Which countries are most (and least) corrupt? Which countries have improved the most in the last decade?

This week, we’re looking at the latest data from Transparency International, via the data at /content/files/images/cpi2022_globalresultstrends.xlsx. The questions I asked were:

  1. According to Transparency International, what five countries were least corrupt in 2022?
  2. According to the same data, what five countries were most corrupt in 2022?
  3. Which region of the world was least corrupt?
  4. Finally, which five countries have made the greatest improvement in 10 years, between the 2012 report and the 2022 report?

Discussion

First and foremost, I had to turn the data set into a Pandas data frame. One way to do that is to download the file onto your local computer, and then use the “read_excel” on the file.

Another way is to give the full URL to the file, and pass it to read_excel as a first argument. Which sounds great… except that in this particular case, I found that I got a 403 (“forbidden”) HTTP response code. It would seem that certain software has been forbidden from downloading the file; you can use a browser, and even wget, but not Pandas.

So I downloaded the file, and then read it into memory:

filename = '/Users/reuven/Downloads/CPI2022_GlobalResultsTrends.xlsx'
df = pd.read_excel(filename)

But there’s a problem, as we can see if we look at the first few rows of the data frame. The columns have weird names. Row index 0 is all NaN values. Row index 1 contains text. and then, starting with row index 2, we get information about the countries.

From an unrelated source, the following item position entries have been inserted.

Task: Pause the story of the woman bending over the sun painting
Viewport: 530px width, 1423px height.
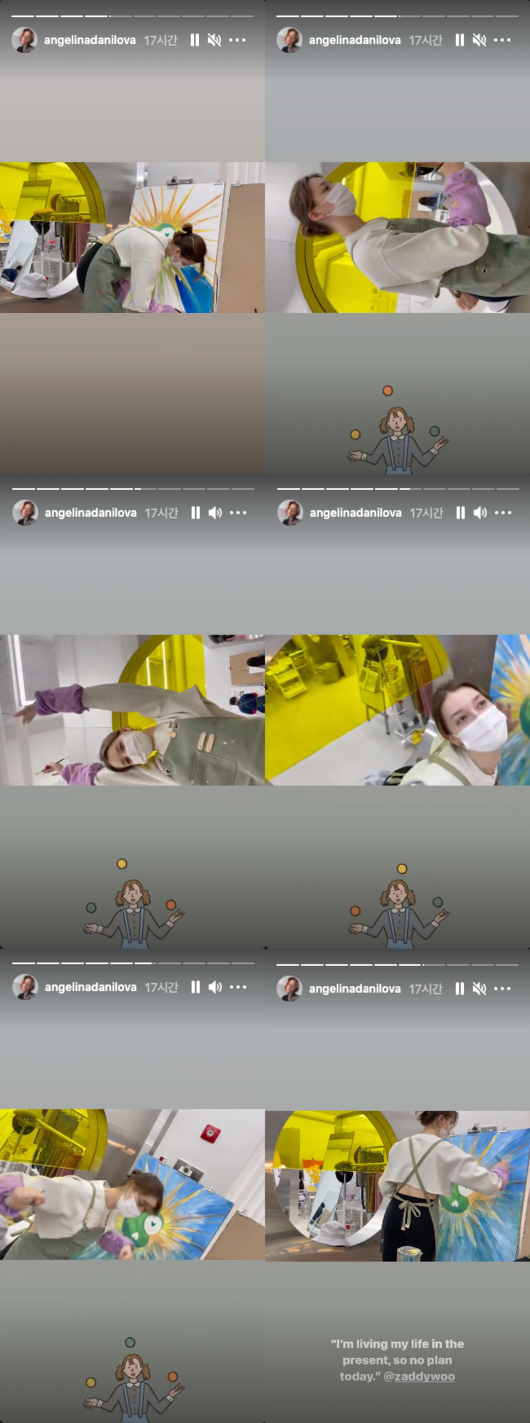Action: pyautogui.click(x=195, y=40)
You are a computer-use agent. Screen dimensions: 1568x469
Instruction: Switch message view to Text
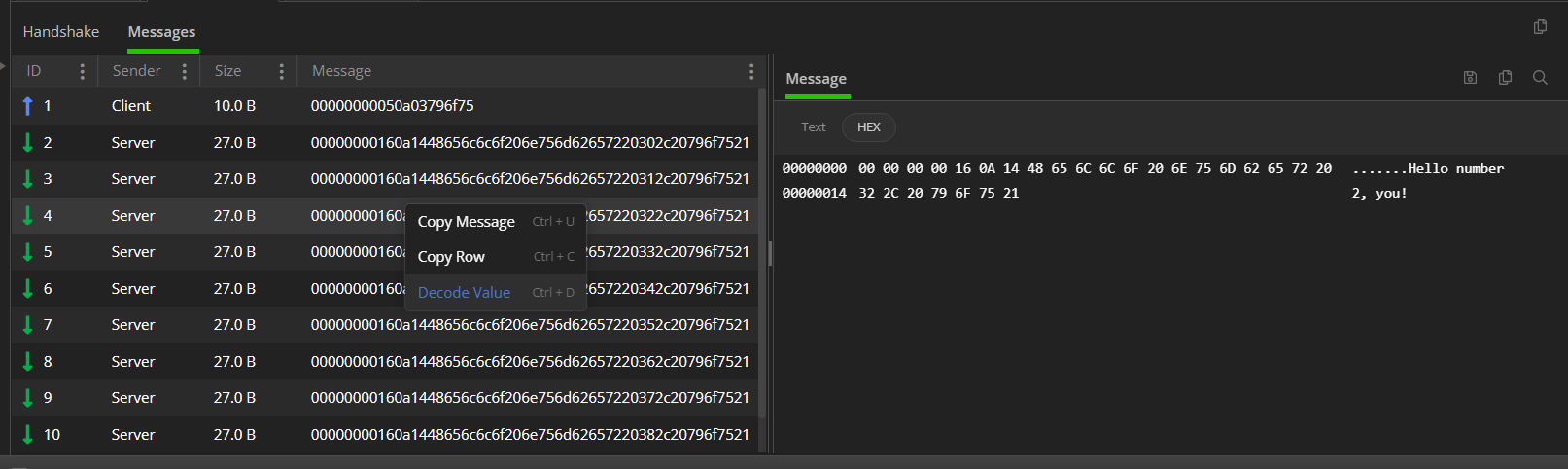pos(814,127)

The problem? The headers are in row index 2. Everything before that is just decoration and informative. If we want to read the data, and if we want the column names in the Excel file to be used as column names in our data frame, we’ll need to tell Pandas to use row index 2 as our headers:

df = pd.read_excel(filename, header=2)

Now, when I run df.head(), things look much better.

And now, we can start to answer some questions, starting with: What five countries were least corrupt in 2022?

The column containing that information is “CPI score 2022”. I can retrieve that with:

df['CPI score 2022']

That’ll give me the column with those scores. If I want the highest five scores, then I’ll want to sort the values in that column:

df['CPI score 2022'].sort_values()

But sort_values normally works in ascending order, and I want the five top values. So I’ll just ask for the sort to happen in reverse (descending) order:

df['CPI score 2022'].sort_values(ascending=False)

But we only want the first five, so we’ll run “head” to cut it off:

df['CPI score 2022'].sort_values(ascending=False).head()

But wait a second: If we do this, then we get the top five scores, but we don’t know what countries they belong to! That’s because the countries were in a separate column, called “Country / Territory”.

The easiest solution here, I think, is to set the index of df to be that country column, then sort based on it:

df.set_index('Country / Territory')[
    'CPI score 2022'].sort_values(ascending=False).head()

In this way, I found that the five least corrupt countries were found to be Denmark, Finland, New Zealand, Norway, and Sweden.

The second question was: What five countries were most corrupt in 2022?

This is pretty easy to answer, given what we’ve just done: We just sort in descending order, and the lowest-scoring countries will be at the top:

df.set_index('Country / Territory')[
    'CPI score 2022'].sort_values().head()

The winners, if you can call them that, are: Somalia, Syria, South Sudan, Venezuela, and Yemen. I guess I’ll now have to rethink attending Python conferences in each of these countries. Oh, well.